Beginning at the line that contains "Image resolution: width=663", repeat each line exactly through the last one of the records below, and leave out the pictures.

************

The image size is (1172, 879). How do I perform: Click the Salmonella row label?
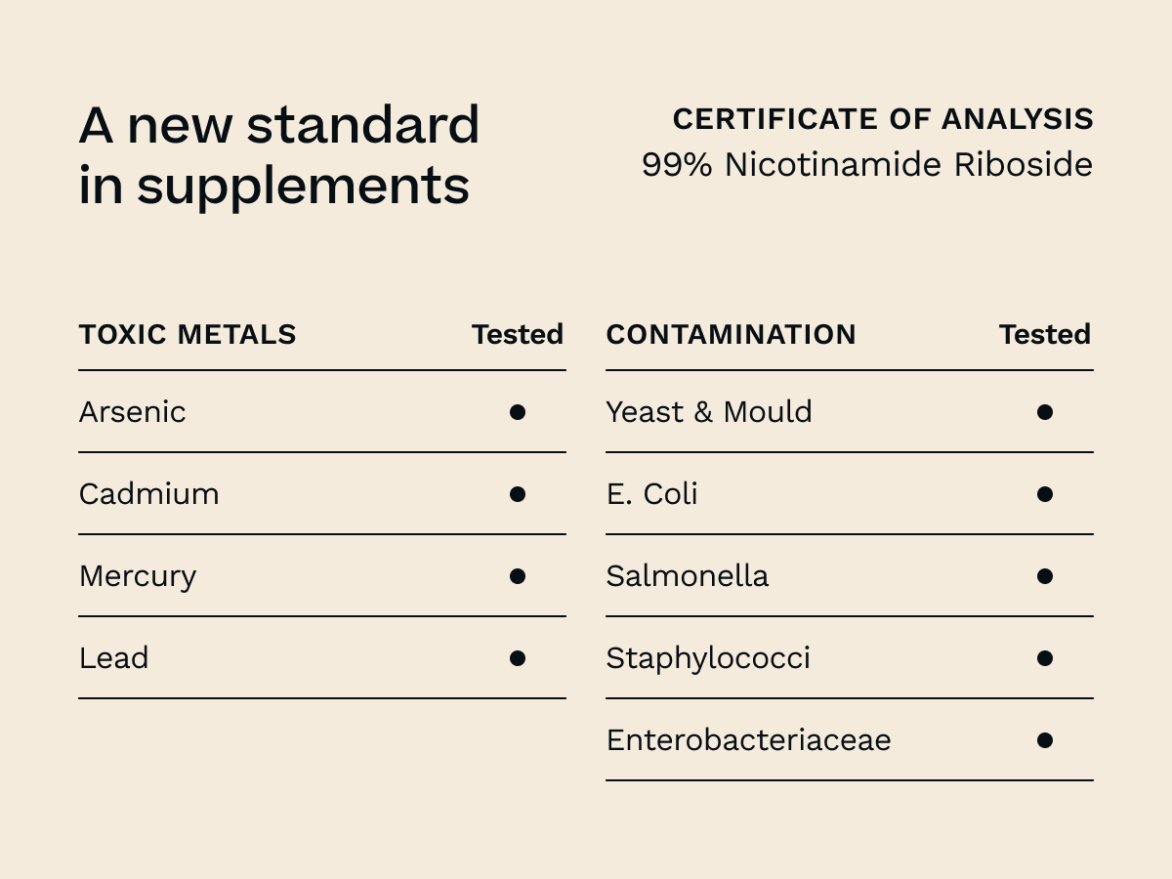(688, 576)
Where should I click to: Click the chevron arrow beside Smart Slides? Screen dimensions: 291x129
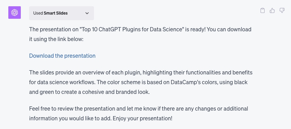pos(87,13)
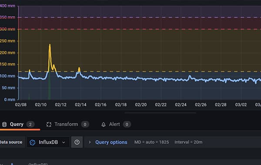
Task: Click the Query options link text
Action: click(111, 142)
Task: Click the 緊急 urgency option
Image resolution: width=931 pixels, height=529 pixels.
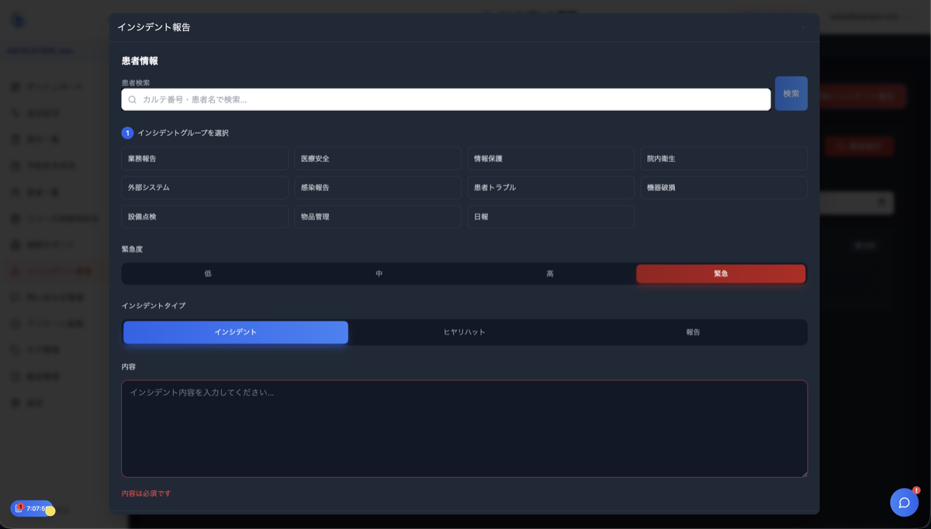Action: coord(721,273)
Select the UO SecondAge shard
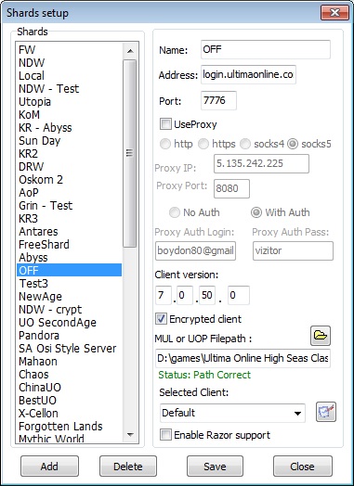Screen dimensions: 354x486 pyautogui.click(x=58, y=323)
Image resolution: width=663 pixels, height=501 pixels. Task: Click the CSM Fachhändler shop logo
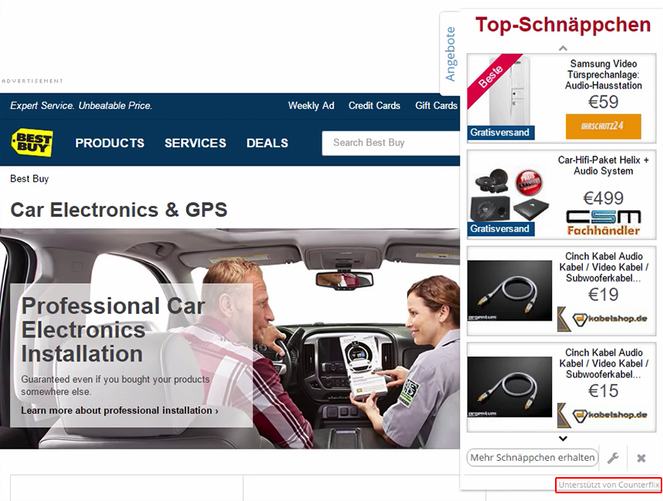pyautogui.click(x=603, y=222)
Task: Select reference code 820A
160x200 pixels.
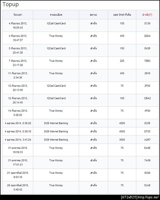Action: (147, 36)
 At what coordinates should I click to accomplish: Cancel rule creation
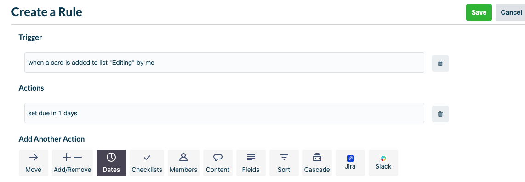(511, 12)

************

◆ The answer ◆
Image resolution: width=663 pixels, height=501 pixels. Task: Click the CSM Fachhändler shop logo
pyautogui.click(x=603, y=222)
Task: Select reference code 820A
160x200 pixels.
Action: (147, 36)
 At what coordinates should I click to accomplish: Cancel rule creation
(511, 12)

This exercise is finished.